▶ _Passage provided_
Ichigos's hair used to move around when he charged up his reiatsu, you could see small amounts of detailed dust and masonry floating from it...

Now... His reiatsu affects nothing, His hair doesnt move, Hollows are all clones of one another, and only bossfights are vaguely interesting... but drawn out WAY too long.

They're keeping them going for profit, milking them WELL past their expiriy date. 

And when FINALLY they end, it will be an usatisfying rushed ending because ratings finally began to drop and they want to drop the show.


----------



## Supa Swag (Jul 29, 2007)

Mat?icha said:


> Naruto of course, greatest manga ever.



LOL, huh? The fuck is this shit?


----------



## Vandal Savage (Jul 29, 2007)

> Naruto of course, greatest manga ever.



I hope you are joking. There are better manga then Naruto and I am not just talking about the members of the Shouen Trinity.


----------



## theshad (Jul 29, 2007)

Without a doubt One Piece. I have always considered Bleach to just be decent and the current arc is no exception, Naruto has been going downhill ever since the Chuunin Exams and the past two arcs have simply been really bad.


----------



## KyodaixSensu (Jul 29, 2007)

I like Naruto and Bleach .


----------



## Sakura Cherry Blossom (Jul 29, 2007)

Naruto with a doubt...DUH!!! Anyway i hate bleach and one peice so it was so simple that I prefer Naruto and its my FAV show.


----------



## Jeltz (Jul 29, 2007)

One Piece. It is the only one with high quality at the moment. The current Espanda arc in Bleach sucks. I assume it is still going on despite not reading Bleach for several months. Naruto was never that great storyline-wise and currently it is going downhill in a great Uchiha-fest.

▶ _Extracted entries_
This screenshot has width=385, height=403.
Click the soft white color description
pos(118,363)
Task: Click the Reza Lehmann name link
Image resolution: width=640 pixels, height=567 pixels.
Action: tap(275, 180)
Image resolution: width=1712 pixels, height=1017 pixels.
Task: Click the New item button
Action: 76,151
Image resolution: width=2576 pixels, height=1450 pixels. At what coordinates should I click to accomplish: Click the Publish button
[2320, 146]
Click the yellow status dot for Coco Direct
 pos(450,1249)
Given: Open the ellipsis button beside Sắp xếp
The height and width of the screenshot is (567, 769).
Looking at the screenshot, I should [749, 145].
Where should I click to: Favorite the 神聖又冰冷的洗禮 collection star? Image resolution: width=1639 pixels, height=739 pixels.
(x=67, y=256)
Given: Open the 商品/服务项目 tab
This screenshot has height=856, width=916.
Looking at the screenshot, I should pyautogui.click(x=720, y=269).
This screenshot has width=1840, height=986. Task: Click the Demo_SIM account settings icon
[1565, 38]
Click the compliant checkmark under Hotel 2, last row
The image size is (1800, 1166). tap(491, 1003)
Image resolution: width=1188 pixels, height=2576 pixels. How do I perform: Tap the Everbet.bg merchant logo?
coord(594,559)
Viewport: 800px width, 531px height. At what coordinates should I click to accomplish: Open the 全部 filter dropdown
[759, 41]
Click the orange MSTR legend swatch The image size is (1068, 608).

▶ _Set tasks_
**A.** In the manga forum thread, what does theshad say has been happening to Naruto ever since the Chuunin Exams?
**B.** Extend the manga forum thread with a few more posts after Jeltz's.
The records are separate material and aren't part of the manga forum thread.

▶ _Responses to the exercise_
**A.** It has been going downhill.

**B.**
----------



## ninhoic (Jul 30, 2007)

Until the past few chapters, i wouldve went with bleach.  But with more being revealed storywise in naruto, and since I havent read one piece in awhile, I'll go with Naruto.


----------



## Daidora (Jul 31, 2007)

right know I prefer to read naruto or one piece


----------



## Hiruma (Jul 31, 2007)

Naruto sucks major balls because Part I and Part II are completely different manga and I'll be honest here: Part I >>>>>>>>>>>>> Part II, maybe if Part I was more like Part II Part II wouldn't be sucking so much now.

Bleach is finally advancing, I'd say Bleach is the most consistent because it sticks to the tried and trusted formula of shonen so it's ok.

One Piece wins, as usual. But I think Luffy hasn't been Gar lately.


----------



## Palpatine (Aug 9, 2007)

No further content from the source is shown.